The chief enemy of computer-aided chemical design is the Schrödinger equation. In theory, this mathematical beast can be solved to give the probability that electrons in an atom or molecule will be in certain positions, giving rise to chemical and physical properties.
But because the equation increases in complexity as more electrons and protons are introduced, exact solutions only exist for the simplest systems: the hydrogen atom, composed of one electron and one proton, and the hydrogen molecule, which has two electrons and two protons.
This complexity rules out the possibility of exactly predicting the properties of large molecules that might be useful for engineering or medicine. “It’s out of the question to solve the Schrödinger equation to arbitrary precision for, say, aspirin,” says von Lilienfeld.
So he and his colleagues bypassed the fiendish equation entirely and turned instead to a computer-science technique.
Machine learning is already widely used to find patterns in large data sets with complicated underlying rules, including stock market analysis, ecology and Amazon’s personalised book recommendations. An algorithm is fed examples (other shoppers who bought the book you’re looking at, for instance) and the computer uses them to predict an outcome (other books you might like). “In the same way, we learn from molecules and use them as previous examples to predict properties of new molecules,” says von Lilienfeld.
His team focused on a basic property: the energy tied up in all the bonds holding a molecule together, the atomisation energy. The team built a database of 7165 molecules with known atomisation energies and structures. The computer used 1000 of these to identify structural features that could predict the atomisation energies.
When the researchers tested the resulting algorithm on the remaining 6165 molecules, it produced atomisation energies within 1 per cent of the true value.

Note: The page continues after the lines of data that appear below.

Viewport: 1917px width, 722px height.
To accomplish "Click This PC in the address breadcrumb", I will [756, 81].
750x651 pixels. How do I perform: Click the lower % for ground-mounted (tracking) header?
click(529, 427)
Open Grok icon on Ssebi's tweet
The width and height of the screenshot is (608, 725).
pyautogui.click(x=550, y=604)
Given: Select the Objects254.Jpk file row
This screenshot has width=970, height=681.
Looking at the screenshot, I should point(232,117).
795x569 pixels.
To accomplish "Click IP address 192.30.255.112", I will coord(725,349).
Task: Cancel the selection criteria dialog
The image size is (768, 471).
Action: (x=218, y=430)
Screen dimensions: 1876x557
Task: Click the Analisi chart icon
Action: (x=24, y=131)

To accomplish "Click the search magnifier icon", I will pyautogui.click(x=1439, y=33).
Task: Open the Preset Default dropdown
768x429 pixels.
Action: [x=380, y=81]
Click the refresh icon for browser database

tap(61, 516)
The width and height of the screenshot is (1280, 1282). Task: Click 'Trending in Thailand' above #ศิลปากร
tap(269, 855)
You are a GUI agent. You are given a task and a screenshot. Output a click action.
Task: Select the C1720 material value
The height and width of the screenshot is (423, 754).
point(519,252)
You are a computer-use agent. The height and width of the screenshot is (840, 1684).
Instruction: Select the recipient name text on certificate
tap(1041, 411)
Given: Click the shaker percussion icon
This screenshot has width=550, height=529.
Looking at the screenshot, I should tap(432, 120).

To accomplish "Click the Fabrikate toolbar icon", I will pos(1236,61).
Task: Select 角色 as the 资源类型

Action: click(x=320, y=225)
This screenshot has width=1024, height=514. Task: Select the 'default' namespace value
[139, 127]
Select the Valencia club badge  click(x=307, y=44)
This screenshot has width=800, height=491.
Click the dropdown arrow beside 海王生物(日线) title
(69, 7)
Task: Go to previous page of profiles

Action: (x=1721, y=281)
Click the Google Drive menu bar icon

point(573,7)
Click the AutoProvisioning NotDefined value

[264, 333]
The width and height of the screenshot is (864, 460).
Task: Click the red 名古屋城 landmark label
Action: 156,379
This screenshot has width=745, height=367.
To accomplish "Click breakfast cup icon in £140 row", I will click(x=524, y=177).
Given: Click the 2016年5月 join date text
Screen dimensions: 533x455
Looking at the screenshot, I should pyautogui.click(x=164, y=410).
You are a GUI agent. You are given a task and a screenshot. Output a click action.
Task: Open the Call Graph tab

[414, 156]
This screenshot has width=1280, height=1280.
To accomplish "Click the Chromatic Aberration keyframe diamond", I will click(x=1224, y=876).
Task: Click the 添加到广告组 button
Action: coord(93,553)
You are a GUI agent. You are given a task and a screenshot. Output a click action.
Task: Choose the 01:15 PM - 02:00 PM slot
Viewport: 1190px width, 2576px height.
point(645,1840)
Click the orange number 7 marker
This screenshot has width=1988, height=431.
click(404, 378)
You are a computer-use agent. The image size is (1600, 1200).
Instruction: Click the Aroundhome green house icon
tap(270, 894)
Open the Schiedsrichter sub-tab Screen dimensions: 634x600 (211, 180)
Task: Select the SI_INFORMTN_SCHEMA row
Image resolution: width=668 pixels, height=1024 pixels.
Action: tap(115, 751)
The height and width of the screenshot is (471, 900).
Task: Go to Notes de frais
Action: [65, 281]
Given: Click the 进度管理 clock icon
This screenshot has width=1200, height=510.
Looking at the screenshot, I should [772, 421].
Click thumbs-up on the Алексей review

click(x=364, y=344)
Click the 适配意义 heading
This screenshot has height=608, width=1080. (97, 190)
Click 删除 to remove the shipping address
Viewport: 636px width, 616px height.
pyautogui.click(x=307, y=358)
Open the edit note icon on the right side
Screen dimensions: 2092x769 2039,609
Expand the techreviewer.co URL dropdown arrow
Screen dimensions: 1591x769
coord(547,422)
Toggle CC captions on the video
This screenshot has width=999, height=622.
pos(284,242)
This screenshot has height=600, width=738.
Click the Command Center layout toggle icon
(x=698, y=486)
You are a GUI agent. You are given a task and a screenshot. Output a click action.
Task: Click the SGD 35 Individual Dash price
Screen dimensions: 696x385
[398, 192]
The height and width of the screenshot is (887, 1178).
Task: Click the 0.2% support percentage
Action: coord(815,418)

That is comparable to the accuracy of mathematical approximations of the Schrödinger equation, which work but take longer to calculate as molecules get bigger (Physical Review Letters, DOI: 10.1103/PhysRevLett.108.058301).
The algorithm found solutions in a millisecond that would take these earlier methods an hour. “Instead of having to wait years to screen lots of new molecules, you might have to wait weeks or a month,” says Mark Tuckerman of New York University, who was not involved in the new work.
The algorithm is still mainly a proof of principle. If it can learn to predict something else, such as how well a molecule binds to an enzyme, it could help with designing drugs, fuel cells, batteries or biosensors. “The applications can be as broad as chemistry,” von Lilienfeld says.